XSPP (I know your using something different), if you make a XS func with SV * as the return type, rather than void and PPCODE:, XSPP will throw in a sv_2mortal secretly on the "return" SV *. I always put " XSOPT => ' -nolinenumbers '," in my makefile.pl since the #line preprocessor that XSPP puts in drive my C debugger mad.

I'm not sure if the count check makes sense

Yes, it's something I've just copied verbatim from the perlcall examples, without any appreciation of it's siginificance.
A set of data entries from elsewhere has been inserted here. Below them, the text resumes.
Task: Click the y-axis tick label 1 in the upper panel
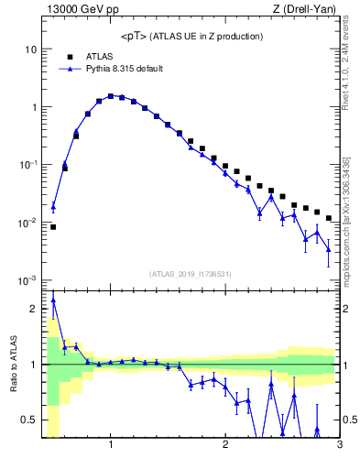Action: [34, 106]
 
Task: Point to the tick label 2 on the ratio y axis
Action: [34, 309]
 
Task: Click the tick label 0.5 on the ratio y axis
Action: [30, 420]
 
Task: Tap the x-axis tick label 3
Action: [339, 445]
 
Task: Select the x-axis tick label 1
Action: [111, 445]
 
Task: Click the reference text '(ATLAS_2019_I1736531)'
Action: [191, 274]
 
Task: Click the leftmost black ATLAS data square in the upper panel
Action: [53, 227]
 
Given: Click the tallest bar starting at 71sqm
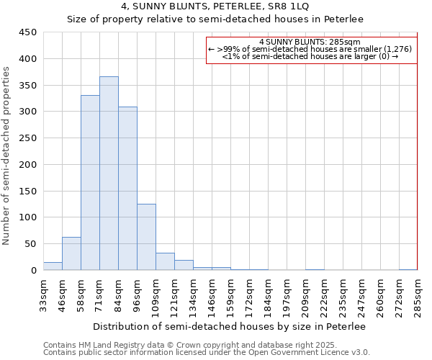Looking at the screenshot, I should [109, 174].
The error message is "Big trouble", which would be a very appropriate message if G_SCALAR is supposed to force the count as you say ;-)
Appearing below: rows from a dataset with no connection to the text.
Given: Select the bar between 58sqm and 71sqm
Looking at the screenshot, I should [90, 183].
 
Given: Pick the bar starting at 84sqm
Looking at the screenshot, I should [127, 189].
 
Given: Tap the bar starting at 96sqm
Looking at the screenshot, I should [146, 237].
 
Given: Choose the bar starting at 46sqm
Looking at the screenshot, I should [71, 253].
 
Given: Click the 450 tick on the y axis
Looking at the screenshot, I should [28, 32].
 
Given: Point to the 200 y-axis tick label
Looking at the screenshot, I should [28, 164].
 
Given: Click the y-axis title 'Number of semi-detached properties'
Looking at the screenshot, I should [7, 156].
I reread the perl source code, egh, the count check makes sense, see perl.c#l2736 in perl.git and pp_hot.c#l2776 in perl.git, sometimes perl fixes up the stack, often it doesn't, I guess from reading the code. If adder() is something you wrote and control, put the count check in a assert, the runtime overhead isn't worth it. PL_sv_count tip is great. I never knew that before. I also think (its been a while since the first and last time I did it), if you leave out the PUSHMARK, the callee will inherit your XSUB's stack/@_, sometimes its what you want. I generally keep the SAVE/FREETMPS out, I know the caller/entersub will clean up the mortals for me normally. By batching more mortals together for freeing, I will presume its faster than 2 separate SV freeing sessions because of CPU caching. Of course follow the event loop warning in perlcall. The ax fixup I can't comment on.